Hedgehogs have been around for 15 million years and today can be found from equatorial Africa to Finland. They are hardy and supremely adaptable. Yet in the UK habitat loss has led to a disastrous decline in their numbers. This article will look at where hedgehogs have traditionally lived, how this habitat has changed in the modern world and our hopes for where hedgehogs might find room to live in the future.
Where Do Hedgehogs Live?
Before we look at where hedgehogs live, let's take a quick look at what a hedgehog needs from her home. Hedgehogs must live somewhere that will provide them with:
Food. As we know hedgehogs are insectivores, they eat mainly invertebrates with a preference for beetles, caterpillars and worms. They will also eat slugs and snails and occasionally eggs, frogs or even baby birds. An adult hedgehog must eat around 3 oz of food each night (more in the run-up to hibernation). The habitat must provide this food.
Water.

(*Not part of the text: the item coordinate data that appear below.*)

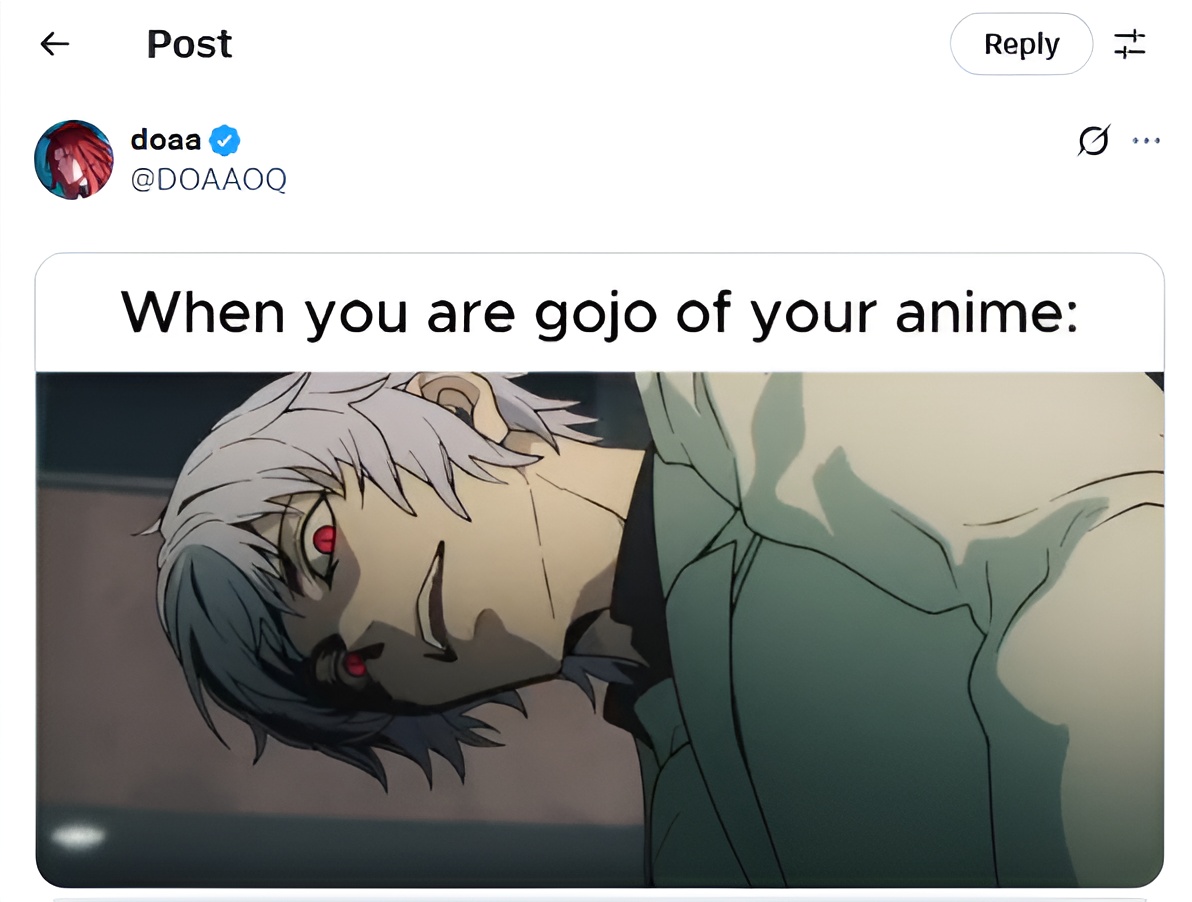1192x902 pixels.
Task: Click the Grok explain-post icon
Action: click(x=1094, y=140)
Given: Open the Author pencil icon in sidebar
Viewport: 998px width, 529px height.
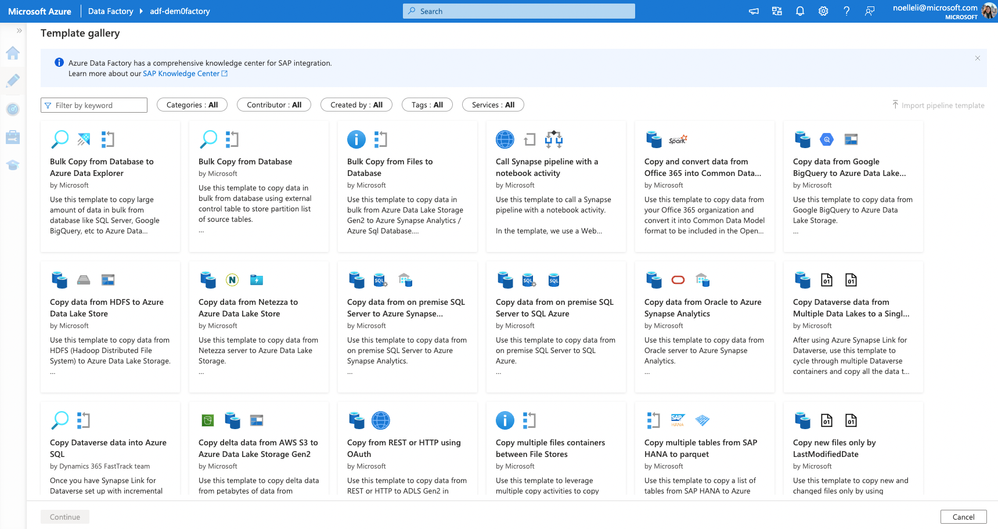Looking at the screenshot, I should click(x=13, y=81).
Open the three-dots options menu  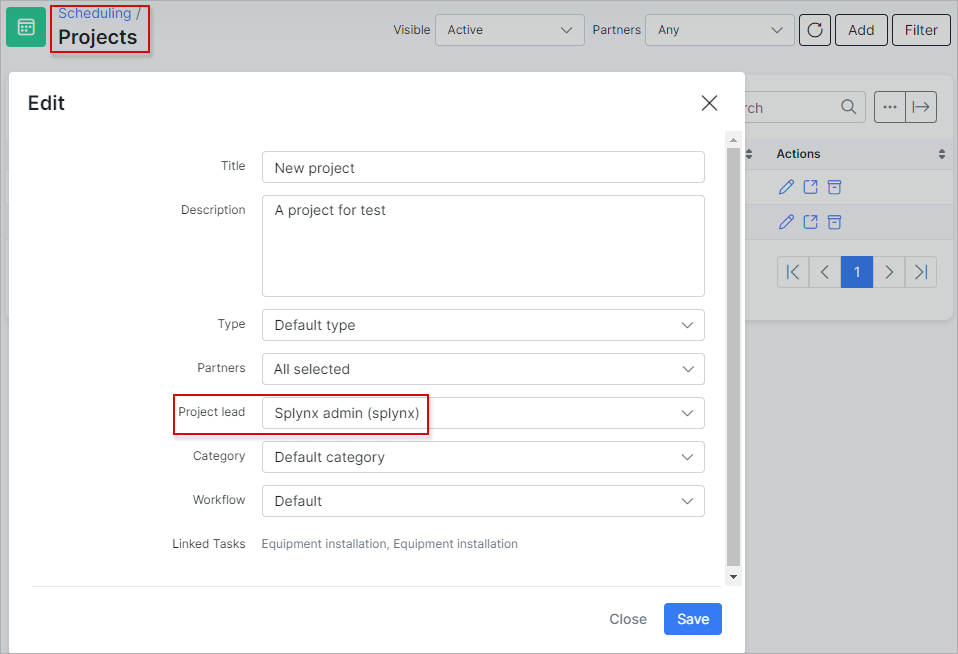click(x=889, y=107)
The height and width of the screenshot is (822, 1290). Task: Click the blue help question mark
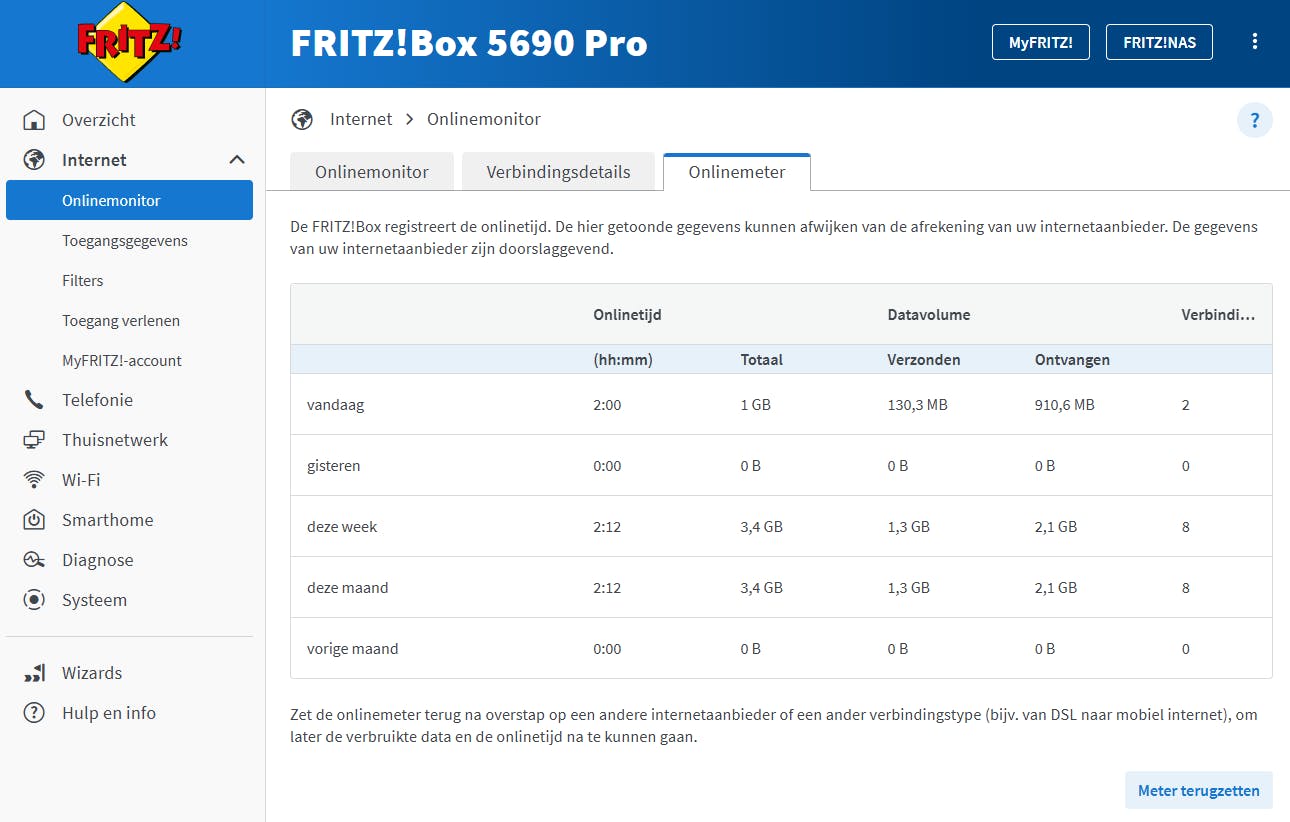(x=1255, y=119)
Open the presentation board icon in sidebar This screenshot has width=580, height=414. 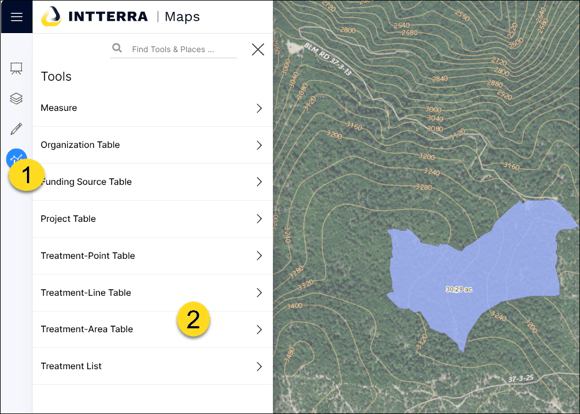click(16, 68)
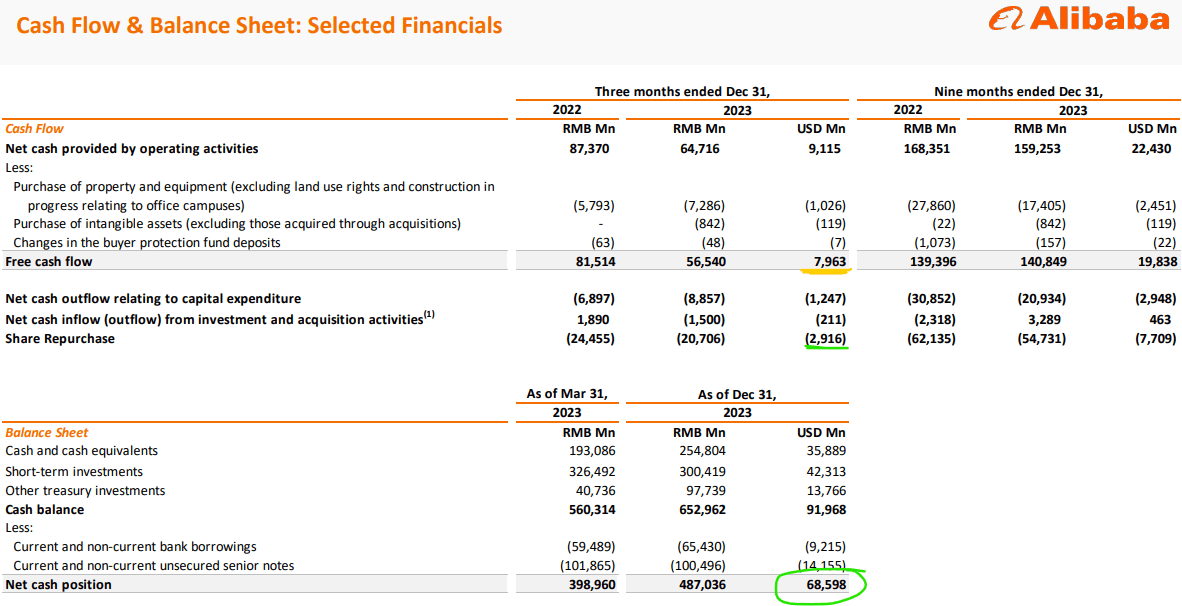Click the yellow-underlined 7,963 free cash flow figure
Viewport: 1182px width, 606px height.
823,261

Although hedgehogs don't tent to bathe like birds, they do need to drink, so a clean water source is essential for hedgehogs to live.
Nesting sites. Hedgehogs build 3 types of nest during the year: nests for daytime naps, nests for raising hoglets and nests for winter hibernation. The nests are made out of grasses, leaves and twigs and generally situated in dry, sheltered places. Hedgehog habitat must provide suitable nesting sites and nesting materials.
Protection from Predators. With all those spines, the hedgehog carries around her protection from most predators with her all the time. Still, some other animals pose a threat to hedgehogs. In the UK the badger is the main one. Hedgehogs prefer to live somewhere where they have cover from predators.
Room to Roam. Hedgehogs tend to travel around a mile each night in search of food. The males may wander even further when searching for females during mating season. It's also essential that hedgehogs can travel so that populations can mingle. If a small group of hedgehogs gets isolated from others, it's easy for that group to become non-viable as a breeding population and be wiped out. So a hedgehog's home must offer plenty of space.
Where Do Hedgehogs Live Around The World?
There are around 17 species of hedgehog around the world, all quite closely related. They can be found in Europe, Africa and Asia. Hedgehogs are also found New Zealand through these are Erinaceus europaeus, our own European hedgehog, and was introduced from Europe. There are no native hedgehogs in Australia or the Americas.
Hedgehogs survive and thrive in climates ranging from the tropics in Africa to 60 degrees north in Finland. Just a little south of the arctic circle. They spread from the UK and Ireland in the West through Europe, Russia, Asia, and China in the east.
Different species of hedgehog live in woodlands and forests, grasslands and deserts, hills and mountains. They also live in farmed land and around human habitation.
They are an incredibly adaptable animal with survives and thrives in a vast range of environmental conditions around the world.
Which only makes it more shocking that we have virtually made them homeless in the UK.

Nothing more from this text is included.